Хорошо известно, что премьеры чреваты ложными впечатлениями; Ромео-Оливье, безусловно, становился лучше с течением времени. Он получал приветственные письма от многочисленных своих коллег, в частности поздравление от режиссера Тайрона Гатри, увидевшего в его исполнении ”необычайную жизненную силу: скорость и ум, пылкость и ловкость”. С.-Дж. Эрвин вышел из театра покоренный и посвятил свою еженедельную колонку в ”Обсервер” лучшему, с его точки зрения, Ромео которого ему довелось увидеть.
Даже Гилгуд, сделав резкие оговорки относительно чтения стихов, впоследствии высоко оценил этого Ромео, пронизанного духом Италии и романтизма:
«Помню, как пришедший на спектакль Ральф [Ричардсон] сказал: “Даже когда надо просто встать у балкона, он выбирает такую особенную позу, в которой есть и неотразимая животная грация, и сила, и страсть”. Я же был поглощен тем, чтобы красиво преподнести поэзию, но в эстетическом отношении, по сравнению с ним, оставался холоден как лед. Меня поразило тогда то, что впоследствии поражало всех, — его исключительная мощь и самобытность, то, как он набрасывается на роль и буквально сворачивает ей шею, не думая о себе и не заботясь о том, хорошо ли он смотрится, играет удачно или нет и так далее. Он великий лицедей, лишенный рефлексии. Он играет без всякой осмотрительности и страха, присущих многим из нас».
Щедрая дань! Но потомкам придется все-таки сделать скидку на исключительную скромность Гилгуда и его инстинктивное стремление, оглядываясь назад, увидеть в каждом лучшее, а не худшее. Его суждение можно уравновесить, процитировав сэра Алека Гиннеса: “Я играл всего лишь Аптекаря, мне был двадцать один год, так что на мое мнение трудно полагаться. Но помню, что я болел за Гилгуда, который в своем романтическом амплуа не знал в то время соперников в английском театре. Ларри Оливье играл, конечно, с блеском, но и с элементом дешевки — гонялся за сценическими эффектами и превращал поэзию в ничто. При этом он пользовался бесспорным успехом и выглядел в роли Ромео писаным красавцем”.
После шестинедельного пребывания в образе Ромео Оливье предстояло овладеть Меркуцио — ролью, будто созданной для него, из которой он твердо намеревался выжать все возможное.

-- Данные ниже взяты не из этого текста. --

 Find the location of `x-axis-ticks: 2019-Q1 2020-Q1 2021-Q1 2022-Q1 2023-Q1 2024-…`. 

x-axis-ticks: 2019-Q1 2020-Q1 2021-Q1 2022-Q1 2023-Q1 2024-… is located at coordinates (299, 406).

Случилось так, что в то же время в Америке Меркуцио играл Ральф Ричардсон, выступавший с Кэтрин Корнелл и Морисом Эвансом; по просьбе Оливье он кратко написал ему об усвоенном опыте и собственных сценических находках. Особенно он подчеркивал, как важно не спешить в монологе о королеве Маб. Оливье, навсегда запомнивший это письмо, даже теперь, сорок лет спустя, способен дословно процитировать его заключительные строки: «Надо постараться отыскать новый ключ для каждого своего выхода, и каждый раз носить костюм по-новому. Я сделал себе широченный плащ из чудесного алого фланелета, с которым могу проделывать самые разнообразные вещи. Надеюсь, мой мальчик, что все это не очень тебе надоело, и добавлю еще одно: трудность заключается в том, чтобы оставаться достаточно трезвым в течение часа и двадцати пяти минут ожидания перед последним выходом и не упасть со сцены в оркестровую яму. На это требуются годы труда, но это очень важно, ибо впечатление от поэтической "Маб" может быть в значительной мере ослаблено подобным инцидентом».